Superconductor-insulator quantum transition in extra-long, one-dimensional chains of Josephson junctions

22 giu 2019, 11:00
30m
Strand Hotel Terme Delfini

Strand Hotel Terme Delfini

Ischia, Napoli
invited oral session 9

Speaker

Alexey Bezryadin (University of Illinois, Department of Physics, Urbana, IL 61801)

Description

A quantum phase transition (QPT) represents a discontinuous change of the ground state of an extended, ideally infinite, system. Such transitions occur at zero temperature and they are driven by tuning a parameter in the Hamiltonian. If an effective Hamiltonian is such that it includes some temperature-dependent parameters, then a temperature-controlled quantum transition (TC-QPT) can be expected. Here we present a TC-QPT between superconducting and insulating regimes in a chain of weakly coupled superconducting islands. The transition appears at a temperature where the Josephson energy equals the effective Coulomb charging energy, defined by the electric capacitance between the islands. The insulating state is manifested by a resistance peak, characterized by an exponential growth of resistance with cooling, while the superconducting state is represented by an exponential drop of the resistance with cooling. A scaling analysis, which takes into account the temperature-dependent critical parameter of the observed TC-QPT, is presented.
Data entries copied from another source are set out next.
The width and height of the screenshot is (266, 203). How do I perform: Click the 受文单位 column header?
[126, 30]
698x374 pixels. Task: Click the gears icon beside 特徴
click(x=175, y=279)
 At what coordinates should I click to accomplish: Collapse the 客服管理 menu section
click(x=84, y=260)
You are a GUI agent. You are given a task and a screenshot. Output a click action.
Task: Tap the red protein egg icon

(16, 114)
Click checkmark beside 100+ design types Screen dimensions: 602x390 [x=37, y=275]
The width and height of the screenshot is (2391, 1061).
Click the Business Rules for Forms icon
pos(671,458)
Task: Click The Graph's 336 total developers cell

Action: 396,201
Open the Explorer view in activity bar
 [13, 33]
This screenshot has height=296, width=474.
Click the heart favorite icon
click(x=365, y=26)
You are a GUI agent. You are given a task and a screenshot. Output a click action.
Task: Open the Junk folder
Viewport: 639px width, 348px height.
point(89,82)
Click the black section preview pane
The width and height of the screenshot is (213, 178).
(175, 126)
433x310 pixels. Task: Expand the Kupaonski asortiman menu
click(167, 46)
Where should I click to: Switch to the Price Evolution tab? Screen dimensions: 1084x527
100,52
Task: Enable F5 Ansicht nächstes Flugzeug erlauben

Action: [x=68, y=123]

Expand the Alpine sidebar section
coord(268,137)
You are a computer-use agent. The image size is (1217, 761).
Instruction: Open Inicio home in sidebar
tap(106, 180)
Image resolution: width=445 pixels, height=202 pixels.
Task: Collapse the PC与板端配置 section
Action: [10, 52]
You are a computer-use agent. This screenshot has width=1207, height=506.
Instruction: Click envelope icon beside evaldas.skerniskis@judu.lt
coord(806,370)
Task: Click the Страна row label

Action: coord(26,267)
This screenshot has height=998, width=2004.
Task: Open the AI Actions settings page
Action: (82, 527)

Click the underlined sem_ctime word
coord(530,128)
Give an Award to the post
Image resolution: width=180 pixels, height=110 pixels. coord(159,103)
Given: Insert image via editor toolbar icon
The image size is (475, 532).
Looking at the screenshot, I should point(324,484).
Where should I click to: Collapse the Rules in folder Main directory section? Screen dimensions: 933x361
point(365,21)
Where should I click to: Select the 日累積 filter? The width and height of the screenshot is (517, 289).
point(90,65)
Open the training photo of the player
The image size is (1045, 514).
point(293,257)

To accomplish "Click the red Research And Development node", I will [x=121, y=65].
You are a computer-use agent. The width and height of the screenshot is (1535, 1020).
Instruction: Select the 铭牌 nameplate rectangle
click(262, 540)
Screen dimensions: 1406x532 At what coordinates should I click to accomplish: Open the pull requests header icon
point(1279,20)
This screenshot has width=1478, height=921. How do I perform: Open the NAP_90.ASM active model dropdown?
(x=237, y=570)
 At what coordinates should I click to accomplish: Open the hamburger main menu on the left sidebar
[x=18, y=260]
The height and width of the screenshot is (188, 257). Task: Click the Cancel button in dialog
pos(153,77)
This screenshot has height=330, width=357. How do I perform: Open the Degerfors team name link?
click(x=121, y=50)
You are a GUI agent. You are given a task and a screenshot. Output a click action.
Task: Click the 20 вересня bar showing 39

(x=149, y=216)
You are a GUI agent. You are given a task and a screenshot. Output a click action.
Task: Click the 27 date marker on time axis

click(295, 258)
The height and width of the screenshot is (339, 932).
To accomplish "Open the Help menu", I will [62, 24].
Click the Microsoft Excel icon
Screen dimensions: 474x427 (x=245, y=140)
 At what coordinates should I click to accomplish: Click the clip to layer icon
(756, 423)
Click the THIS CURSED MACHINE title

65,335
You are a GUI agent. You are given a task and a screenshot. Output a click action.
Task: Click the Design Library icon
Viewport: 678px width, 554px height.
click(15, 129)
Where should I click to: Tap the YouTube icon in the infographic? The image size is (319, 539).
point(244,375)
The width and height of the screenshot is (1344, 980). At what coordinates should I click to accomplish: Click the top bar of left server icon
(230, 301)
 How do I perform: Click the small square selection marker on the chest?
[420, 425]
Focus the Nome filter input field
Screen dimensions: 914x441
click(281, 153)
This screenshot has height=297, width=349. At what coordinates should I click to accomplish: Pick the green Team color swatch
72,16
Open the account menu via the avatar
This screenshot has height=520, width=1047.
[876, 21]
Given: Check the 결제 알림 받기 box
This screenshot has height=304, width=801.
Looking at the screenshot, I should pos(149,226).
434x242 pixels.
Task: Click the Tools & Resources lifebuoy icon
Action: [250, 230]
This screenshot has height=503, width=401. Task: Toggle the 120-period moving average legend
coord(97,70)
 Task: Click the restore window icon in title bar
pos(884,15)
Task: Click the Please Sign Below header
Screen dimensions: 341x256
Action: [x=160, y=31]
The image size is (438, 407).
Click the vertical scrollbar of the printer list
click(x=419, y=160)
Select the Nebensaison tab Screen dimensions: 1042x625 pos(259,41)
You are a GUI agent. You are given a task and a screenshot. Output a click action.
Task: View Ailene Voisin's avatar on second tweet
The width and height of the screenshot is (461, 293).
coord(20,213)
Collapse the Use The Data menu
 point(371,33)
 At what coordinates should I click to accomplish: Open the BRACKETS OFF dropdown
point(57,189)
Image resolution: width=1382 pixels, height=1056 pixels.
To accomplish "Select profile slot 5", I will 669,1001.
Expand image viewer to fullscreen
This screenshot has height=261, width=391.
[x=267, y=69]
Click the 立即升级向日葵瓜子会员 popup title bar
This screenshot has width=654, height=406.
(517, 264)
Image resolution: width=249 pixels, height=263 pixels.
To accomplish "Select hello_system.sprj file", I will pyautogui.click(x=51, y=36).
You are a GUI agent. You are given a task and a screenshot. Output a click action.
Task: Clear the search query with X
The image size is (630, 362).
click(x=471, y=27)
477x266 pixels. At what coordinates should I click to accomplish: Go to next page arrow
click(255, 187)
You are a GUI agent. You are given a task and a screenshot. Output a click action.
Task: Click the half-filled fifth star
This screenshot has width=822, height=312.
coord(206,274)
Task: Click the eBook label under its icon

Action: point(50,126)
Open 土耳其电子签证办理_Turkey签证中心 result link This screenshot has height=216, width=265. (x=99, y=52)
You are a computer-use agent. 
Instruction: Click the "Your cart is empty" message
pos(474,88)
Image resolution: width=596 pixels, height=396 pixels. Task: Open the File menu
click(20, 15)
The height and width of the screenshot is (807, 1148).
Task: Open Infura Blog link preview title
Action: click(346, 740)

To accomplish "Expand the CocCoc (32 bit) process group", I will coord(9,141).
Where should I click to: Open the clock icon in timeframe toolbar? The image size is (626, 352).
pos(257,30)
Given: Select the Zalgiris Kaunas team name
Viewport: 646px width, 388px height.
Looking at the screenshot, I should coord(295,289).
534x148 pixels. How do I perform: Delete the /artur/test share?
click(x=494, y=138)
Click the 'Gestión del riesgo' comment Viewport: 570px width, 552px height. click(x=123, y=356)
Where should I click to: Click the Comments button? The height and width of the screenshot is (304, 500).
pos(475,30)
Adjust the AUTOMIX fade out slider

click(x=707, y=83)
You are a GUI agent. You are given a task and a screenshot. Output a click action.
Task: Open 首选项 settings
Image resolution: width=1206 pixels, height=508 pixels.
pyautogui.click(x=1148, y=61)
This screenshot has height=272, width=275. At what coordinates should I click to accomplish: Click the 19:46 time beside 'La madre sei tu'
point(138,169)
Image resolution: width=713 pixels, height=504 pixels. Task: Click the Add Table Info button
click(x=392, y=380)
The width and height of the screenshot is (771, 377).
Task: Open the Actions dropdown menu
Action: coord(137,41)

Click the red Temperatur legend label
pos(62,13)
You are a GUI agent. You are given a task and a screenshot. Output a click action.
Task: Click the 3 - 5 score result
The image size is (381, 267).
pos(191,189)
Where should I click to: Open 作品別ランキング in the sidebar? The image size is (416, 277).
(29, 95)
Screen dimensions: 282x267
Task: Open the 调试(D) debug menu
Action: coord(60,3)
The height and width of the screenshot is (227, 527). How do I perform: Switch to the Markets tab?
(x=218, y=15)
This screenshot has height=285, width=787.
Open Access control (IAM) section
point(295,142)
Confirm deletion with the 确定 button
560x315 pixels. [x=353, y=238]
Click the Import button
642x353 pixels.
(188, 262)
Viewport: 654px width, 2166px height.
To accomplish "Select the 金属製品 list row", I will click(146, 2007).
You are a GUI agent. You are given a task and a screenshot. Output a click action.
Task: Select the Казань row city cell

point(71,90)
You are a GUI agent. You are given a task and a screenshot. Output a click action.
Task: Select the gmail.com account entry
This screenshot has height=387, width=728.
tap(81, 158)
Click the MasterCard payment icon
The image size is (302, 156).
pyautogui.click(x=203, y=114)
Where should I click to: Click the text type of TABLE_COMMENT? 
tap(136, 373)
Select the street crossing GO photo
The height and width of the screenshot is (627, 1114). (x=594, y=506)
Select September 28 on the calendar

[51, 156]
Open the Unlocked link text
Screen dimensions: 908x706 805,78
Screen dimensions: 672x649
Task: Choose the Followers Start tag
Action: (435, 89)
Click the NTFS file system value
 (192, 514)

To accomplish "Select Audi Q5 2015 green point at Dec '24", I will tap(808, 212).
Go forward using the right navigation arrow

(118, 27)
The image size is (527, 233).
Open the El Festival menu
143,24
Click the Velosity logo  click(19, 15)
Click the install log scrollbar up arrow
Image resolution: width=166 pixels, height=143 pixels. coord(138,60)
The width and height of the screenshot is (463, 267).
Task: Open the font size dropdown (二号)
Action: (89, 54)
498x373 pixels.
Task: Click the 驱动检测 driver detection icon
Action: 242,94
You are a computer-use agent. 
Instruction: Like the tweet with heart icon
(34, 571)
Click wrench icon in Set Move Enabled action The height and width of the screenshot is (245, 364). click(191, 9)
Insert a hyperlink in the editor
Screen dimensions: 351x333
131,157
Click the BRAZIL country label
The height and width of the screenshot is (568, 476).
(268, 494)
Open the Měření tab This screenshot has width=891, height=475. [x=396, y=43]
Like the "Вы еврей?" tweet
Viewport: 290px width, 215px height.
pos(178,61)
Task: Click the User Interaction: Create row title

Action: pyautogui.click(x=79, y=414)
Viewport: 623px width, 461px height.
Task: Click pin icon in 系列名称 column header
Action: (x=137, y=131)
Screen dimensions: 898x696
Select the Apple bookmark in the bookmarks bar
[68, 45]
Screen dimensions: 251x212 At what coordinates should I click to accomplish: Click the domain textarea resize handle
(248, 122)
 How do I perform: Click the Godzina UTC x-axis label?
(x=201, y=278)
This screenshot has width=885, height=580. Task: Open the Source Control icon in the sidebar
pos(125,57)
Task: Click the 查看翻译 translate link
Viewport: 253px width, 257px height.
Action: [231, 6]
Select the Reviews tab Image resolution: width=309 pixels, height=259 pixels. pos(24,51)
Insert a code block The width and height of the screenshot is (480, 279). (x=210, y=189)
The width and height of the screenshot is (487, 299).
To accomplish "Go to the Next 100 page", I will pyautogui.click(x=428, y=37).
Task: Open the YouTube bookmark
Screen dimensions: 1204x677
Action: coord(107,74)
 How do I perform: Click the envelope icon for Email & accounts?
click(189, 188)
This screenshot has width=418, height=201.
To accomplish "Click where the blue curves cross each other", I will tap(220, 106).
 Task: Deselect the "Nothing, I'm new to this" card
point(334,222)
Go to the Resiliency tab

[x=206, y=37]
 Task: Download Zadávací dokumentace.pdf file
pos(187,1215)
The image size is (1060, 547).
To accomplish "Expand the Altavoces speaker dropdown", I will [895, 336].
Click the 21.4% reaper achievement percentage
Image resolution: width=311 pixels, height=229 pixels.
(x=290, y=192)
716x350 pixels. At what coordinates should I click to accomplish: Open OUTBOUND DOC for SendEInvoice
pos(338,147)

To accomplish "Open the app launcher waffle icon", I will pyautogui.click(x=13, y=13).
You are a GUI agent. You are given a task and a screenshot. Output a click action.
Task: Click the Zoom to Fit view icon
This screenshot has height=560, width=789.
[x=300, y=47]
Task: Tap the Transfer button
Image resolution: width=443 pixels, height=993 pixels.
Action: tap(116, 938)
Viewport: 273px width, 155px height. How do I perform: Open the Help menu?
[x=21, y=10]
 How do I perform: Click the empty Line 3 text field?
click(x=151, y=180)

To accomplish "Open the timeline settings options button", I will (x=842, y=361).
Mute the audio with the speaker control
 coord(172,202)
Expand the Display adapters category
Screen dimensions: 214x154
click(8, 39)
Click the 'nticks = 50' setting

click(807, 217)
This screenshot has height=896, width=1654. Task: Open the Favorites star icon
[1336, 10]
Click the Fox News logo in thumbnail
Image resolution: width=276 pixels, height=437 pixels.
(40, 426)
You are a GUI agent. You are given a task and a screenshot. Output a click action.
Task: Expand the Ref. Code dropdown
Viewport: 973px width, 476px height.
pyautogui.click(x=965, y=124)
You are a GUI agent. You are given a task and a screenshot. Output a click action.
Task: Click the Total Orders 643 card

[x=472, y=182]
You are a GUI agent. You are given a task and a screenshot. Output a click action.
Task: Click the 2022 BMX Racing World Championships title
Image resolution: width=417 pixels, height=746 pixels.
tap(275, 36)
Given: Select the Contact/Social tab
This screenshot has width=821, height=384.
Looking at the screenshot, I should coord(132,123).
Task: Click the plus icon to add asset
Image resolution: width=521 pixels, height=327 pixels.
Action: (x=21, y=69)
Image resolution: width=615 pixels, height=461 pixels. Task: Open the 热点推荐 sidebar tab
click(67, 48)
The temperature dependence of the QPT critical point comes about because the Josephson coupling energy depends on the BCS energy gap, which is temperature dependent.

Primary authors

Alexey Bezryadin (University of Illinois, Department of Physics, Urbana, IL 61801) E Ilin (University of Illinois, Department of Physics, Urbana, IL 61801) I Burkova (University of Illinois, Department of Physics, Urbana, IL 61801) V.E. Manucharyan (University of Maryland, Department of Physics, College Park, Maryland 20742, USA)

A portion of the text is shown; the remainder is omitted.